• _DOCUMENT PASSAGE_:
=====

Abstract
Human nondisjunction errors in oocytes are the leading cause of pregnancy loss, and for pregnancies that continue to term, the leading cause of intellectual disabilities and birth defects. For the first time, we have conducted a candidate gene and genome-wide association study to identify genes associated with maternal nondisjunction of chromosome 21 as a first step to understand predisposing factors. A total of 2,186 study participants were genotyped on the HumanOmniExpressExome-8v1-2 array. These participants included 749 live birth offspring with standard trisomy 21 and 1,437 parents. Genotypes from the parents and child were then used to identify mothers with nondisjunction errors derived in the oocyte and to establish the type of error (meiosis I or meiosis II). We performed a unique set of subgroup comparisons designed to leverage our previous work suggesting that the etiologies of meiosis I and meiosis II nondisjunction differ for trisomy 21. For the candidate gene analysis, we selected genes associated with chromosome dynamics early in meiosis and genes associated with human global recombination counts. Several candidate genes showed strong associations with maternal nondisjunction of chromosome 21, demonstrating that genetic variants associated with normal variation in meiotic processes can be risk factors for nondisjunction. The genome-wide analysis also suggested several new potentially associated loci, although follow-up studies using independent samples are required.

=====

• _SUPPLIED MATERIAL_:
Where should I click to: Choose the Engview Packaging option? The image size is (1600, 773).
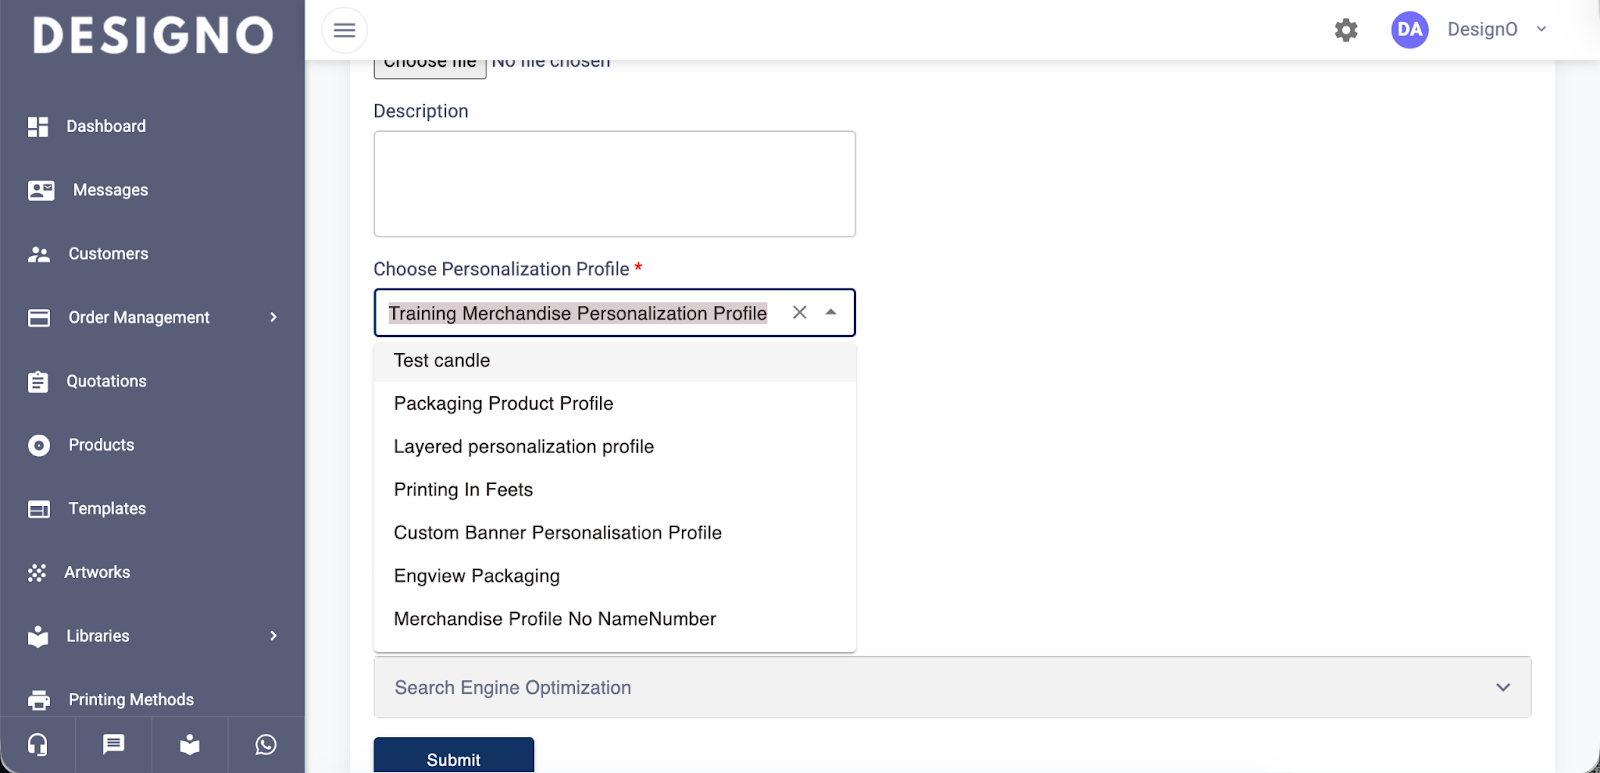click(x=477, y=576)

=====

• _TASK ITEM 1_:
According to the chromosome 21 nondisjunction abstract, how many study participants were genotyped, and on which array?
• _TASK ITEM 2_:
Extend the chromosome 21 nondisjunction abstract by writing what follows its final sentence.
None of the data matters for what comes next.

• _EXERCISE RESPONSE 1_:
A total of 2,186 participants were genotyped on the HumanOmniExpressExome-8v1-2 array.

• _EXERCISE RESPONSE 2_:
Highlights
Correct segregation of chromosomes during the two successive meiotic divisions is essential for the formation of haploid gametes
Homologs separate at the end of meiosis I (MI), whereas sister chromatids separate in meiosis II (MII)
We focused on candidate genes that have been associated with chromosome dynamics early in meiosis
Summary
Correct segregation of chromosomes during the two successive meiotic divisions is essential for the formation of haploid gametes. At least 10% of human pregnancies produce aneuploid embryos with too many or too few chromosomes, the majority of which are lost during pregnancy. If they survive to term, many have severe congenital defects and developmental and intellectual disability. Meiosis in females is highly prone to chromosome segregation errors [i.e., nondisjunction or premature separation of sister chromatids (PSSC)] and these errors increase exponentially with increasing maternal age. In both sexes, meiosis starts with an initial step of DNA replication and the establishment of sister chromatid cohesion, followed by synapsis and recombination between homologous chromosomes. Given the mechanistic differences and temporal separation of maternal MI and MII, it is not surprising that associated risk factors differ for MI and MII nondisjunction errors (reviewed in [5])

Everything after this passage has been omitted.